Explore the material:
[1] Name every country that the happiness report text mentions.
[2] Rewrite the part of the happiness report text between "Malta scored 6.447" and "Denmark and Iceland.", inclusive, swapping "Nordic" for "Scandinavian".

Exercise text:
----

Malta has climbed four places in an index ranking countries by happiness, just a year after taking a historic tumble in the ranking, according to the World Happiness Report.
Malta placed 33rd out of 146 countries according to a report by the United Nations Sustainable Development Solutions Network, after having ranked 37th in the previous index authored by the same body. Authors generated the scores based on the results of surveys carried out over a span of three years, between 2019 to 2021.
Malta scored 6.447 in the measure for life evaluation, up from 6.157 in 2020. The previous ranking between 2017 and 2019 was 6.773.
The top of the happiness ranking was dominated by Nordic countries, with Finland clocking the top spot as the happiest country in the world, followed by Denmark and Iceland.
Afghanistan, Lebanon and Zimbabwe were the lowest-ranked countries for global happiness.
In a breakdown of six factors that make up the life evaluation score, Malta gave 1.838 to GDP per capita, 1.169 to social support, 0.789 to healthy life expectancy, 0.697 to freedom to make life choices, 0.174 explained by generosity, 0.166 to perceptions of corruption and 1.631 was explained by dystopia.
The dystopia indicator is used as a comparative benchmark to an imaginary country where scores for everything are low and unpleasant. In terms of the variables, no country has performed poorer than dystopia, according to the report.
“Overall levels of life evaluations have been fairly stable during the two years of COVID-19, matched by modest changes in the global rankings,” the report said.

----

Pixel coordinate grounding data

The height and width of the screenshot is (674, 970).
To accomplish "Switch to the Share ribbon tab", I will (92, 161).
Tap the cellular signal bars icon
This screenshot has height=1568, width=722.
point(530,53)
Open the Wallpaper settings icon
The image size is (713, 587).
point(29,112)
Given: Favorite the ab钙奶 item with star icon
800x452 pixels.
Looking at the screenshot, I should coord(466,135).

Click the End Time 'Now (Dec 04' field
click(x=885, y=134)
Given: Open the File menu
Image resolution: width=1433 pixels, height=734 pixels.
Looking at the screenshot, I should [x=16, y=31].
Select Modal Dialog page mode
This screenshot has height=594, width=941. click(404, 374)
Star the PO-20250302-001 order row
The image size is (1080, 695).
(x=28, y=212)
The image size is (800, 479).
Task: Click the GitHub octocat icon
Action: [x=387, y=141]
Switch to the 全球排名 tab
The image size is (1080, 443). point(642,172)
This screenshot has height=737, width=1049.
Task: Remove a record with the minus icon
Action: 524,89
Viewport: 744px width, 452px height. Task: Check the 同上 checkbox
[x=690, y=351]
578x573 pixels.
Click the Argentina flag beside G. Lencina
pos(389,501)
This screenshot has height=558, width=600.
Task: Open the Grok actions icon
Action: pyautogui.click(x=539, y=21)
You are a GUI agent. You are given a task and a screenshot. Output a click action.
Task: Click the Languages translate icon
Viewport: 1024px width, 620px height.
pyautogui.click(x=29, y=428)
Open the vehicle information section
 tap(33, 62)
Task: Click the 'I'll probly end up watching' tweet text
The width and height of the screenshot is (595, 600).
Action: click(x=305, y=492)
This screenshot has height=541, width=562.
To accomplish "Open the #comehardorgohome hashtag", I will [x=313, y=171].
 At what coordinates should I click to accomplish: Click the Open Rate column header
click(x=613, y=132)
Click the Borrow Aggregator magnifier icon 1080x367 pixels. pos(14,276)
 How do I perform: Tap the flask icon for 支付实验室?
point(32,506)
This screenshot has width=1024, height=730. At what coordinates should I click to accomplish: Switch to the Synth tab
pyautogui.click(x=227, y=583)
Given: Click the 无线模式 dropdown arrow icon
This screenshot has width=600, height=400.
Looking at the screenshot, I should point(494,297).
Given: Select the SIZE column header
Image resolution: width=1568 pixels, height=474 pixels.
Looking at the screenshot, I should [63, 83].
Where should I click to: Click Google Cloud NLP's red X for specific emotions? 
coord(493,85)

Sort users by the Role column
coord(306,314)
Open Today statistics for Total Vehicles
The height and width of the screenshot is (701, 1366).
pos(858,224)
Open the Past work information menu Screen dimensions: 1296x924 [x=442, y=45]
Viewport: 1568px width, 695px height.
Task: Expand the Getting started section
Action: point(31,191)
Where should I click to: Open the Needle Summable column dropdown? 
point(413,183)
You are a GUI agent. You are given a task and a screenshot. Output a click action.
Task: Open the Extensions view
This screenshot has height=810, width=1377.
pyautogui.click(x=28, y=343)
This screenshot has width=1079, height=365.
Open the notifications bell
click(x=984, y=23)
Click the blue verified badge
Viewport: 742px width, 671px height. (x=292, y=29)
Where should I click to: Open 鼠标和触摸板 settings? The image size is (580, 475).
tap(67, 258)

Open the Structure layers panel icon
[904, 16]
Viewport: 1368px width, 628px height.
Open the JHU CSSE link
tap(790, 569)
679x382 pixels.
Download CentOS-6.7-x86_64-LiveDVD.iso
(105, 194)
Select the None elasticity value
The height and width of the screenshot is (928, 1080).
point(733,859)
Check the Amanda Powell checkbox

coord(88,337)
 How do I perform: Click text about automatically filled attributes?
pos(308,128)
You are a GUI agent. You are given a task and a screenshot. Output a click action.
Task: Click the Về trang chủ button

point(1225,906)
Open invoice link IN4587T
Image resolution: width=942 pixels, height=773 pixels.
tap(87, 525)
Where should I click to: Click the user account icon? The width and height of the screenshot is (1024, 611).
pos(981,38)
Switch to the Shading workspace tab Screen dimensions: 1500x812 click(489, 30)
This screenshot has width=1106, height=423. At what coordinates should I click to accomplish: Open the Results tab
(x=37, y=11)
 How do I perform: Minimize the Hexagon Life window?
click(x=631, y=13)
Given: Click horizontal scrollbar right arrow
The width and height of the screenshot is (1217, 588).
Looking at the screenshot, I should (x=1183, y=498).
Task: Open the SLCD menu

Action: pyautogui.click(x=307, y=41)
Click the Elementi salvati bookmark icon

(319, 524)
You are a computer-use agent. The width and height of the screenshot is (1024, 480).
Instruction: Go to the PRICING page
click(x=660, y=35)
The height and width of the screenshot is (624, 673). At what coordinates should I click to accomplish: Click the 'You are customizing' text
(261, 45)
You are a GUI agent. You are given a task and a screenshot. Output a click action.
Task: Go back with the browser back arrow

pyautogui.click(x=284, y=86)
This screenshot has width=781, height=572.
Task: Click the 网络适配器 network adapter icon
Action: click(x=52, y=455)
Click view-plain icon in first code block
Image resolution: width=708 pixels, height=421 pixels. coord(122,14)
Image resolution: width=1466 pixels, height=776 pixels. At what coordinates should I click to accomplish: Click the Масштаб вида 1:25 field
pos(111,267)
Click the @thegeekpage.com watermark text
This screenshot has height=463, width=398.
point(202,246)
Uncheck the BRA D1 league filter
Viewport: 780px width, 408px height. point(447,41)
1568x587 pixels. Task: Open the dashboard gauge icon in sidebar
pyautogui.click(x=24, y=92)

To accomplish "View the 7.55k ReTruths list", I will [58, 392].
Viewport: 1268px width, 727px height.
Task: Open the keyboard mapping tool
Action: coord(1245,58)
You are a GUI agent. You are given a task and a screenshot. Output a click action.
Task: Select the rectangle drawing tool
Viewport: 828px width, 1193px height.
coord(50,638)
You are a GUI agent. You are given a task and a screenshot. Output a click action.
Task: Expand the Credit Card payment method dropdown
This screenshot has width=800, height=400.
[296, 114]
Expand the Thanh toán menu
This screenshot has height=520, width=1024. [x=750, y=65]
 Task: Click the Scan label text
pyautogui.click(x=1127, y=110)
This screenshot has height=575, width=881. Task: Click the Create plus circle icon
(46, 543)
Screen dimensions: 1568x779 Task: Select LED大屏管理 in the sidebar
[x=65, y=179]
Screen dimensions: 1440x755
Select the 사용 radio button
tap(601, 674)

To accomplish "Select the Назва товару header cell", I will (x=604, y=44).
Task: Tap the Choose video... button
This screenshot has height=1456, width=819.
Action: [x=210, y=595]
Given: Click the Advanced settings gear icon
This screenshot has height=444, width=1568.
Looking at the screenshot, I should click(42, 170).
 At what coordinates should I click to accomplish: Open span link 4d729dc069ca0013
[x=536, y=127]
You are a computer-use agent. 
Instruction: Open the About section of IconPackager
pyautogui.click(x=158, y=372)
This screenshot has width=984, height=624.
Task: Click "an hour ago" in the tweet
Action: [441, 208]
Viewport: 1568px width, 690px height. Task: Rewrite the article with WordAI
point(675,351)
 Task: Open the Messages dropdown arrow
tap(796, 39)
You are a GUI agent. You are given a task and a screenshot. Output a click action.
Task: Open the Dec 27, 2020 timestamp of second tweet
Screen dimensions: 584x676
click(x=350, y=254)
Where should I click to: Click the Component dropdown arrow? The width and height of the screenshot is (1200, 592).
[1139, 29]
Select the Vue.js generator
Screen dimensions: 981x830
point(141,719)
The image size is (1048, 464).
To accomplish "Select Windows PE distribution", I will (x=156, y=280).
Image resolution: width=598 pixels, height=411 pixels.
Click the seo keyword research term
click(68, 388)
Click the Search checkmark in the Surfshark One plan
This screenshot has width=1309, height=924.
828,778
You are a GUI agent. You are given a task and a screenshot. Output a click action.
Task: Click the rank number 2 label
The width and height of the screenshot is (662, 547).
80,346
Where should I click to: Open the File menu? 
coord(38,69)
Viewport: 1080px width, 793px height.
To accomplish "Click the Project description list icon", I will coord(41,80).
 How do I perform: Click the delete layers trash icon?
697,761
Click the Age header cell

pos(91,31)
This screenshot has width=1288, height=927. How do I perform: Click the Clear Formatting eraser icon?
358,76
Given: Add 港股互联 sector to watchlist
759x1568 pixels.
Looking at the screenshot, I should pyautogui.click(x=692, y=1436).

----

Answers for each item:
[1] Malta, Finland, Denmark, Iceland, Afghanistan, Lebanon, Zimbabwe

[2]
Malta scored 6.447 in the measure for life evaluation, up from 6.157 in 2020. The previous ranking between 2017 and 2019 was 6.773.
The top of the happiness ranking was dominated by Scandinavian countries, with Finland clocking the top spot as the happiest country in the world, followed by Denmark and Iceland.